Work to complete:
Copy out the full aiiA characterization text word for word.

+++ Given passage +++

Revision as of 23:05, 1 November 2017

Erwinions

Characterization

Overview

One of the fundamental bioparts of this project is the aiiA gene, it codes for an enzyme that catalyzes the degradation of N-Acyl homoserine lactones, which are quorum sensing autoinducers. The part was registered on iGEM's Parts Registry in 2013, but until now, it's not known whether this gene can be expressed in Erwinia amylovora or not. Two types of aiiA were used in this project: the one uploaded in iGEM's catalog, and the one that we synthesized thanks to sponsorship granted by IDT®. The sequence of the first mentioned is reported as being putative, while the latter's confirmed to codify for our protein of interest; nonetheless, no information is known about the expression of either in Erwinia amylovora. The contribution of this characterization to the existing part (BBa_C0060) as a bronze requisite is supported by the results of the project. In the end, it was concluded that our composite BioBrick (BBa_K2471000) that expresses the Registry's aiiA, successfully works in Erwinia amylovora.



Characterization of BBa_C0060

The characterization of BBa_C0060 was carried out, first, by creating a composite part (BBa_K2471000) capable of expressing the biopart of interest; this was done by the addition of a T7 promoter and RBS (BBa_K525998) and a T1 terminator (BBa_B0010) to the basic part. The design was first done in silico utilizing SnapGene®, where the program indicated that the plasmid would have a length of 3,010 base pairs. After verifying the feasibility of creating this BioBrick, the part was synthesized using the 3A assembly method. Agarose gel (1%) electrophoresis was performed to ensure that the obtained molecular weight coincided with the expected one (Figure 1).


Figure 1. Comparison of the obtained in silico and in vivo molecular weight of the BioBrick. (A) SnapGene® map of BBa_K2471000. (B) Agarose gel (1%) electrophoresis of BBa_K2471000 compared with NEB Quick-Load® Purple 2-Log DNA Ladder (0.1 - 10.0 kb), where the highlighted bands correspond to approximately 3,000 base pairs.

+++ Records supplied +++

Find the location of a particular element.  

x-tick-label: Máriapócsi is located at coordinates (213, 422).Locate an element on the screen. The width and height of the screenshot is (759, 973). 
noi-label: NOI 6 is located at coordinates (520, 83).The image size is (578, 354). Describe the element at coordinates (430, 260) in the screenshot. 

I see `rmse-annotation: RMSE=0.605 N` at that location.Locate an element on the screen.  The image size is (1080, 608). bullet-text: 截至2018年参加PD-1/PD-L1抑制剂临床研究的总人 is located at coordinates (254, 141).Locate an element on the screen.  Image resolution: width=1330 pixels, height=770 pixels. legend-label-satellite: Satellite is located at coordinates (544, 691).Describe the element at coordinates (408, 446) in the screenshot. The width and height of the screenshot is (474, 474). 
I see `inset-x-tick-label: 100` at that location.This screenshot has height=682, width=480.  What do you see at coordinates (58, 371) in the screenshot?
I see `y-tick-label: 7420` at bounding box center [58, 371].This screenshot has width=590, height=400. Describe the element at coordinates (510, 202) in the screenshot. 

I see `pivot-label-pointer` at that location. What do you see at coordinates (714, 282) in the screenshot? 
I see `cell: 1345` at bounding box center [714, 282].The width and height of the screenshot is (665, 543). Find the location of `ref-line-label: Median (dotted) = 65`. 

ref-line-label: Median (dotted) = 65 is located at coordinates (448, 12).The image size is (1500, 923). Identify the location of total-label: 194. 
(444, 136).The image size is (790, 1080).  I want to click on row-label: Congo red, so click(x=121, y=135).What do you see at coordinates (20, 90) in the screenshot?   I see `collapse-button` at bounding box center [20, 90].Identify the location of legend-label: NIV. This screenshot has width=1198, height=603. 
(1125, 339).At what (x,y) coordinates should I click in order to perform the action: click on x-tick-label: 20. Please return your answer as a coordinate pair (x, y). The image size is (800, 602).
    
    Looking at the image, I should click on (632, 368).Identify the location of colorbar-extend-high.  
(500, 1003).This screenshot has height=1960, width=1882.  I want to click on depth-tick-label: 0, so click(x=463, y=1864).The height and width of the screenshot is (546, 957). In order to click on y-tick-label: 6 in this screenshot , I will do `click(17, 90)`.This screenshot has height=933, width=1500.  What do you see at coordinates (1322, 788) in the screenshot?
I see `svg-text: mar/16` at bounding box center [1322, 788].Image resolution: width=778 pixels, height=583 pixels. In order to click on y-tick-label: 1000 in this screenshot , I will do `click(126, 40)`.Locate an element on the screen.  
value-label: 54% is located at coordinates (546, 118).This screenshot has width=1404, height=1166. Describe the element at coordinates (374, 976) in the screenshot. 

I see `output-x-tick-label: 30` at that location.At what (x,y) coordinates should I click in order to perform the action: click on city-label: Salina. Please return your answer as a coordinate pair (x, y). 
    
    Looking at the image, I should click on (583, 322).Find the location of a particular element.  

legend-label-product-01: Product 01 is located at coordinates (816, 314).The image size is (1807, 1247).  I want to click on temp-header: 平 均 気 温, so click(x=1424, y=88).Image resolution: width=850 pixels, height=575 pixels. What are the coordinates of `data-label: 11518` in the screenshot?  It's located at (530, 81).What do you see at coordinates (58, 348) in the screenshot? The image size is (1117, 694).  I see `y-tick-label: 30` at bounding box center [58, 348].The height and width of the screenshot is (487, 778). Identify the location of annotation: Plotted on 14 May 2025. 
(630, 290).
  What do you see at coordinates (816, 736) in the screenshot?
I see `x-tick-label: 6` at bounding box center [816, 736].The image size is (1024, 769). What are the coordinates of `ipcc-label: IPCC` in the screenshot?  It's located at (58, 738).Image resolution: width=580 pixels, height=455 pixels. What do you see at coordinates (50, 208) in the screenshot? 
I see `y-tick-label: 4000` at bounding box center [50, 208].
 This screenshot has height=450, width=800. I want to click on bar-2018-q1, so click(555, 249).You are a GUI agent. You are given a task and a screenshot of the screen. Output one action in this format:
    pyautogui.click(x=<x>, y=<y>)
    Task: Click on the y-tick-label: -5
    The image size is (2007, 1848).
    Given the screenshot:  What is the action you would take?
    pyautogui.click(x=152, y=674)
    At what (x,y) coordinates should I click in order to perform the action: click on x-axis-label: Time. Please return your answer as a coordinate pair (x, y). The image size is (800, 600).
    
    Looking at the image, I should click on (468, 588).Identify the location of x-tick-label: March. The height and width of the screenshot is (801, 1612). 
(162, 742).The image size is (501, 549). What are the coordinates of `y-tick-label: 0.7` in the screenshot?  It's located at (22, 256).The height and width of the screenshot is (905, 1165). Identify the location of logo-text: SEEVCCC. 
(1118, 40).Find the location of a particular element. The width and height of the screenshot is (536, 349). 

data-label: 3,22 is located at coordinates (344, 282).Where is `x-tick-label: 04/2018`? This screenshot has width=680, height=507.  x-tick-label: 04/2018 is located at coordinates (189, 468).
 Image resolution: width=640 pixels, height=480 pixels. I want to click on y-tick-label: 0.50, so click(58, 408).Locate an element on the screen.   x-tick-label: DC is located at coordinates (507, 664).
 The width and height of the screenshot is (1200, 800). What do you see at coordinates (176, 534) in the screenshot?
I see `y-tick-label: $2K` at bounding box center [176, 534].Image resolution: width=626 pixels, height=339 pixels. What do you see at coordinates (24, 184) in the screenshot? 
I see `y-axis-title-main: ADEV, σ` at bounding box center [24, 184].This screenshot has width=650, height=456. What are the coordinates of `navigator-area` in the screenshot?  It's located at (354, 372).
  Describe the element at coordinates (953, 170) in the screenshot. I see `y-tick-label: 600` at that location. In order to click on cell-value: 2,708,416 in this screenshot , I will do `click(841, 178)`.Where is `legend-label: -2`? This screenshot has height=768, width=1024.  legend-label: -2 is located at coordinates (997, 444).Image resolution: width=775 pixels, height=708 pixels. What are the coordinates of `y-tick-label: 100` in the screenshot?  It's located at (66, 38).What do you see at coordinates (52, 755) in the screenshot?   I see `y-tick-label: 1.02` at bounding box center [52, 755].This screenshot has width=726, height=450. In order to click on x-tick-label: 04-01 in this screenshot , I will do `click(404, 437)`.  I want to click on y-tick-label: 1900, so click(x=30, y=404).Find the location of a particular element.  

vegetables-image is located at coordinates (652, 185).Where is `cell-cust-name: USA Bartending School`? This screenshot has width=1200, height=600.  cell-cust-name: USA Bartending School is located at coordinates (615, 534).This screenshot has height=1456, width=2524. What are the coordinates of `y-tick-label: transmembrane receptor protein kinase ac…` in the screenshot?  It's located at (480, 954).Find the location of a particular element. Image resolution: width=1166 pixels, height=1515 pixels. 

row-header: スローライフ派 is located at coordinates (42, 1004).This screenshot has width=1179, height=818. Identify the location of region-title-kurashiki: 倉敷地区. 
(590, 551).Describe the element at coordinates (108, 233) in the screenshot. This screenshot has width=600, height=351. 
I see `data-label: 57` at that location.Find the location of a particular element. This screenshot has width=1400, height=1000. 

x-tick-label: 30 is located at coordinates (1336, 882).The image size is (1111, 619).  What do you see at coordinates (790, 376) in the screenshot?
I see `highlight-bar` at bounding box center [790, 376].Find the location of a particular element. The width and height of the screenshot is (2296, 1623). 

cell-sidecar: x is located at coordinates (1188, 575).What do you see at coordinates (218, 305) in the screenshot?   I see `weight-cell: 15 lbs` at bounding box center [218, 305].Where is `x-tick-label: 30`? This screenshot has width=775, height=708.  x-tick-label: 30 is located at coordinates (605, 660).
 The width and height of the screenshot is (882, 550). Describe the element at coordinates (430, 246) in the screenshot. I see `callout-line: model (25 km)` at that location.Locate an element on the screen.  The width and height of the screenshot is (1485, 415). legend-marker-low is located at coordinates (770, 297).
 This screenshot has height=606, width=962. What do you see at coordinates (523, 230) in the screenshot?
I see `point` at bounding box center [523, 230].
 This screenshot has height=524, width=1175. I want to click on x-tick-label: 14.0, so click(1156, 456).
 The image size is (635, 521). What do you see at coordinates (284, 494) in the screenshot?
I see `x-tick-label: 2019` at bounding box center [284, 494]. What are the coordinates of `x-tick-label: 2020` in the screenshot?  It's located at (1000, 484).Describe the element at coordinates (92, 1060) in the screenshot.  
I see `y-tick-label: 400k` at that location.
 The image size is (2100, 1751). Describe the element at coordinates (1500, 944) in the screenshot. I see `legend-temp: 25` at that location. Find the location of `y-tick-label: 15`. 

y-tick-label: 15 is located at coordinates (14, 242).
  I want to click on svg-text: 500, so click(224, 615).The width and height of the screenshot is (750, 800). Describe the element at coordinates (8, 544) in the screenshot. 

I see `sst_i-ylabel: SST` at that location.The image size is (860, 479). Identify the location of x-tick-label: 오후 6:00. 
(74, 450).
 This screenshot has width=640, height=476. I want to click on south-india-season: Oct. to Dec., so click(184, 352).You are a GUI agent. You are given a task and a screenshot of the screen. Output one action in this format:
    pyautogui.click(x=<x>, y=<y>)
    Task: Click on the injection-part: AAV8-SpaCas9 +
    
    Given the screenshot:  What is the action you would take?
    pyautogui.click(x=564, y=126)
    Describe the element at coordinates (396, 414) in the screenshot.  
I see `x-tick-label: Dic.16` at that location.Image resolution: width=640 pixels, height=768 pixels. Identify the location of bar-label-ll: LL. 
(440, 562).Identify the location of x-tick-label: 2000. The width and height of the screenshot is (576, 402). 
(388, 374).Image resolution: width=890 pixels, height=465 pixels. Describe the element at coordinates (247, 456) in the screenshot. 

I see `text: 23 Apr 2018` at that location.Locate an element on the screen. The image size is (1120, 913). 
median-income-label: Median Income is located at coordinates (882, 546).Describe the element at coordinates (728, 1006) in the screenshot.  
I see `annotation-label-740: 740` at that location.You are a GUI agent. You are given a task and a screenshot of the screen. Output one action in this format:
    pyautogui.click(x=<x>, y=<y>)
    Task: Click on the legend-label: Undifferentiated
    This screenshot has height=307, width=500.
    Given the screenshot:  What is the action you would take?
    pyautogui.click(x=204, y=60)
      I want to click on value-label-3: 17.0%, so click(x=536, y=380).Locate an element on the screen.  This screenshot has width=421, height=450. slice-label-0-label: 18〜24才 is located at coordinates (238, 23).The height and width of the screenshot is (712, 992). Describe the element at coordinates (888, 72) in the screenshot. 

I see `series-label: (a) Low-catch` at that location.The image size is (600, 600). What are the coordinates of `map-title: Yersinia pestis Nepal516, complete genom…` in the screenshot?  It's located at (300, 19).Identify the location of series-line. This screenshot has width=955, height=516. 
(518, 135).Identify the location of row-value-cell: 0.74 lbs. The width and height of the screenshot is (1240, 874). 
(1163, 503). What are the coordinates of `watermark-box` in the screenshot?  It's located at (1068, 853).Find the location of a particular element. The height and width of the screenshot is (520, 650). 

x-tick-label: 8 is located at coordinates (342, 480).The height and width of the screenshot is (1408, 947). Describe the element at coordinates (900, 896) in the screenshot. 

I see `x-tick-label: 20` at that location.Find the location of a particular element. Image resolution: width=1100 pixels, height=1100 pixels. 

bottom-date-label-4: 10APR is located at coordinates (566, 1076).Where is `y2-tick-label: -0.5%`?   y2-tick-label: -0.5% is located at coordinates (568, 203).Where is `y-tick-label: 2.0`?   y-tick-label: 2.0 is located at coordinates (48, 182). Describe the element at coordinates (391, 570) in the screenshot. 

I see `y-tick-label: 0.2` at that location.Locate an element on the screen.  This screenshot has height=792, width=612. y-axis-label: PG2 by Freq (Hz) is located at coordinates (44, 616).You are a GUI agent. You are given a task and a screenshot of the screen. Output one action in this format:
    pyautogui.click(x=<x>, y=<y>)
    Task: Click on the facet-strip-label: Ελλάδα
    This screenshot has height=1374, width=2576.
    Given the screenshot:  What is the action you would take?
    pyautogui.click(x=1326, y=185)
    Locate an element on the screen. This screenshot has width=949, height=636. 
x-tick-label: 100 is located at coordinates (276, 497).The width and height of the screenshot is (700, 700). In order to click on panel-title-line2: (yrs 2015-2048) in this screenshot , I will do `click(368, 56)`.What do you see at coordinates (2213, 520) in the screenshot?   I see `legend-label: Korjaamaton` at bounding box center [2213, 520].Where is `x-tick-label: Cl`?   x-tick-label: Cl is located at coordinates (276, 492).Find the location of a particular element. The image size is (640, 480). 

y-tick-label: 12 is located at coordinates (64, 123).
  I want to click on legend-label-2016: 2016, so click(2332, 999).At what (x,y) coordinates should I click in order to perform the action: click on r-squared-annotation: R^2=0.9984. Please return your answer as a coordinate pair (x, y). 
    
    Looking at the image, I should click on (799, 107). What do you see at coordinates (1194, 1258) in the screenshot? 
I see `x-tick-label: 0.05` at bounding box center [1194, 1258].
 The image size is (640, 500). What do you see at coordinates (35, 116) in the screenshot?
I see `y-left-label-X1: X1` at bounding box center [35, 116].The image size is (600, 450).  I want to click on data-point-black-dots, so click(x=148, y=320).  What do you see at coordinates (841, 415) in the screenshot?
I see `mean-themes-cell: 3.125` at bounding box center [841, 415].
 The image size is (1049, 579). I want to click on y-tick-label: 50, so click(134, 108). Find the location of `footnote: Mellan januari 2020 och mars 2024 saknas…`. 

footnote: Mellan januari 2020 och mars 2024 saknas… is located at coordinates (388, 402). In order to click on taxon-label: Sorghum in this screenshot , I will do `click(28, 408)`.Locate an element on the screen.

+++

Written reply:
Revision as of 23:05, 1 November 2017

Erwinions

Characterization

Overview

One of the fundamental bioparts of this project is the aiiA gene, it codes for an enzyme that catalyzes the degradation of N-Acyl homoserine lactones, which are quorum sensing autoinducers. The part was registered on iGEM's Parts Registry in 2013, but until now, it's not known whether this gene can be expressed in Erwinia amylovora or not. Two types of aiiA were used in this project: the one uploaded in iGEM's catalog, and the one that we synthesized thanks to sponsorship granted by IDT®. The sequence of the first mentioned is reported as being putative, while the latter's confirmed to codify for our protein of interest; nonetheless, no information is known about the expression of either in Erwinia amylovora. The contribution of this characterization to the existing part (BBa_C0060) as a bronze requisite is supported by the results of the project. In the end, it was concluded that our composite BioBrick (BBa_K2471000) that expresses the Registry's aiiA, successfully works in Erwinia amylovora.



Characterization of BBa_C0060

The characterization of BBa_C0060 was carried out, first, by creating a composite part (BBa_K2471000) capable of expressing the biopart of interest; this was done by the addition of a T7 promoter and RBS (BBa_K525998) and a T1 terminator (BBa_B0010) to the basic part. The design was first done in silico utilizing SnapGene®, where the program indicated that the plasmid would have a length of 3,010 base pairs. After verifying the feasibility of creating this BioBrick, the part was synthesized using the 3A assembly method. Agarose gel (1%) electrophoresis was performed to ensure that the obtained molecular weight coincided with the expected one (Figure 1).


Figure 1. Comparison of the obtained in silico and in vivo molecular weight of the BioBrick. (A) SnapGene® map of BBa_K2471000. (B) Agarose gel (1%) electrophoresis of BBa_K2471000 compared with NEB Quick-Load® Purple 2-Log DNA Ladder (0.1 - 10.0 kb), where the highlighted bands correspond to approximately 3,000 base pairs.